Replication Package
Code, Data, Audit Trail, and Classification Evidence
This page documents not just how to replicate the analysis, but what we know and don’t know about the data. All classification decisions are documented with confidence levels and evidence. Run data_audit.py to regenerate the full audit trail.
1. Package Structure
2026_sroi/
├── data/
│ ├── enrich_dataset.py # v1: original enrichment pipeline
│ ├── data_audit.py # v2: rigorous audit + corrected dataset
│ ├── analysis.py # Main analysis
│ ├── simulations.py # Bootstrap, permutation, Monte Carlo
│ ├── factors_analysis.py # Calculation element extraction
│ │
│ ├── sroi_clean_dataset_v2.csv # ← USE THIS (with confidence scores)

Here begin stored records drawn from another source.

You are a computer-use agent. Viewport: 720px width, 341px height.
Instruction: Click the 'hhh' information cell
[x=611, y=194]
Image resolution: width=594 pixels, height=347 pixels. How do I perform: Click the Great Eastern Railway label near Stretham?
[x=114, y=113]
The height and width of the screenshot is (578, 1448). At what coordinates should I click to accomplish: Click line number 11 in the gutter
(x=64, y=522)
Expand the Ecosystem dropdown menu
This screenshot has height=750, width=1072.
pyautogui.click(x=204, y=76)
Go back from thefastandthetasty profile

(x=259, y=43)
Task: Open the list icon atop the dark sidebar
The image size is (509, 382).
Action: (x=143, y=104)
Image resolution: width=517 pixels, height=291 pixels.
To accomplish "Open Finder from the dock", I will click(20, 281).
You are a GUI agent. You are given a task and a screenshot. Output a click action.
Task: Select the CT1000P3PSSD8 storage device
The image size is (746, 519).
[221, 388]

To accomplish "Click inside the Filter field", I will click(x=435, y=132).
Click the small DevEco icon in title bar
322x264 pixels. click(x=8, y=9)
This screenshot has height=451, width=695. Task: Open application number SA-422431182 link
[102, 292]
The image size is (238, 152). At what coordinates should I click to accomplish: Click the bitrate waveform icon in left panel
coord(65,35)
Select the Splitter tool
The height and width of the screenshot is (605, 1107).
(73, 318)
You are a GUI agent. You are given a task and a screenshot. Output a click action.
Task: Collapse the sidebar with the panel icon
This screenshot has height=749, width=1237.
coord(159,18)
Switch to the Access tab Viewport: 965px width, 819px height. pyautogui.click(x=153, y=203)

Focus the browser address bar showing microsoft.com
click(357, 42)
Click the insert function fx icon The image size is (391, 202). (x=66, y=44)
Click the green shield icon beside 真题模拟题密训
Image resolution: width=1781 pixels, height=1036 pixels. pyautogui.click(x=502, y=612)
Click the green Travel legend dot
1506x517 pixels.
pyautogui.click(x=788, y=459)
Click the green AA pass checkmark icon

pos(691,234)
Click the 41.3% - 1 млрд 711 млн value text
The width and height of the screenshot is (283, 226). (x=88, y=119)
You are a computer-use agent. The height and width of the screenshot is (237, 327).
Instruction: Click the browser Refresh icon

│ ├── sroi_ratios_subset.csv # 64 reports with SROI ratios
│ ├── sroi_factors.csv # 11 calculation elements × 383 reports
│ │
│ ├── audit_report.md # ← Full data quality audit narrative
│ ├── audit_flags.csv # ← Per-report classification flags
│ └── classification_evidence.csv # ← Quality score evidence per report
└── figures/ # All 16 figures
2. Data Quality Audit
All classification decisions are documented with confidence levels. Run data_audit.py to regenerate.
2.1 Executive Summary
| Variable | HIGH confidence | MEDIUM | LOW | Unknown/Missing |
|---|---|---|---|---|
| Sector | 33 (9%) | 191 (50%) | 159 (41%) | 0 |
| Country | 58 (15%) | 220 (57%) | 26 (7%) | 79 (21%) |
| Year | 200 (52%) | 33 (9%) | 115 (30%) | 35 (9%) |
| Report type | 52 keyword-confirmed | — | 331 assumed | — |
| SROI ratio | 43/64 PDF-verified | — | 21 metadata-only | — |
Scope of uncertainty: Sector, country, and year classifications affect descriptive breakdowns. The main empirical findings (41.2% principle compliance, 5.2% complete adjustments, Monte Carlo correction) rest on quality scores from PDF text and are not sensitive to these classifications.
2.2 Sector Classification
Method: Keyword matching on first 3,000 characters of PDF + title. Winner = sector with highest keyword count.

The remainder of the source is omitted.